John O'Donnell

Personal information
- Native name: Seán Ó Domhnaill (Irish)
- Born: 1910 Dungloe, County Donegal, Ireland
- Died: 7 January 1954 (aged 43) Knockmore, County Mayo, Ireland
- Height: 6 ft 0 in (183 cm)

Sport
- Sport: Gaelic football
- Position: Centre forward

Club
- Years: Club
- 1928–1937: An Clochán Liath

Club titles
- Donegal titles: 4

Inter-county
- Years: County
- 1929–1937: Donegal

Inter-county titles
- Ulster titles: 2 (junior)

= John O'Donnell (Gaelic footballer) =

Irish Gaelic footballer

John "Hughie" O'Donnell (born Daniel John O'Donnell 1910 - 7 January 1954) was an Irish Gaelic footballer. A native of Dungloe, he was the foremost player in County Donegal, and a household name throughout the country, in the mid-1930s. O'Donnell had become one of Ulster's most popular footballers by the time he made his last appearance for the province in the Railway Cup of 1937.

==Playing career==
===Club===
O'Donnell was captain of An Clochán Liath's senior football team and his playing career coincided with what was, by far, the club's most successful period. During his seven years playing, they won the Donegal County Championship four times (1930, 1931, 1933, 1936) and were runners up twice in 1932 and 1934.

===Inter-county===

O'Donnell's career with the Donegal county team began around 1930 and ended in 1937. During that time, he captained the first Donegal team to play in Croke Park where they lost the 1933 "Home final" of the All-Ireland Junior Football Championship to Mayo. He also captained Donegal when they captured the Dr Lagan Cup in 1936 and 1937. In 1984, 50 years after his playing days and 30 years after his death, O'Donnell was named on the "Best Ever Donegal Team" as part of the GAA centenary Celebrations that year.
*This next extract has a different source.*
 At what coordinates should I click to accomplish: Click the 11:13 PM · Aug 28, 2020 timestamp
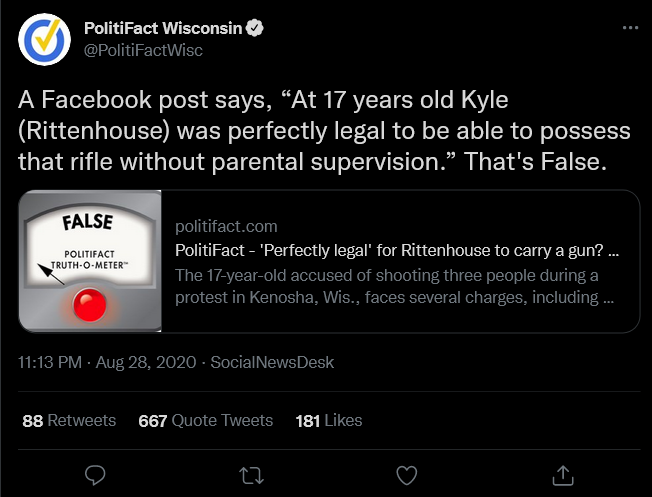109,362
===Sigerson and Interprovincial===
John O'Donnell is reportedly the first Donegal player to have won a Sigerson Cup medal. He won twice, in 1930 and again in 1931, playing with University College Dublin (and scoring half of the UCD tally of 2-4 in the 1931 final.) He also represented his province and was a member of Ulster Railway Cup teams between 1933 and 1937.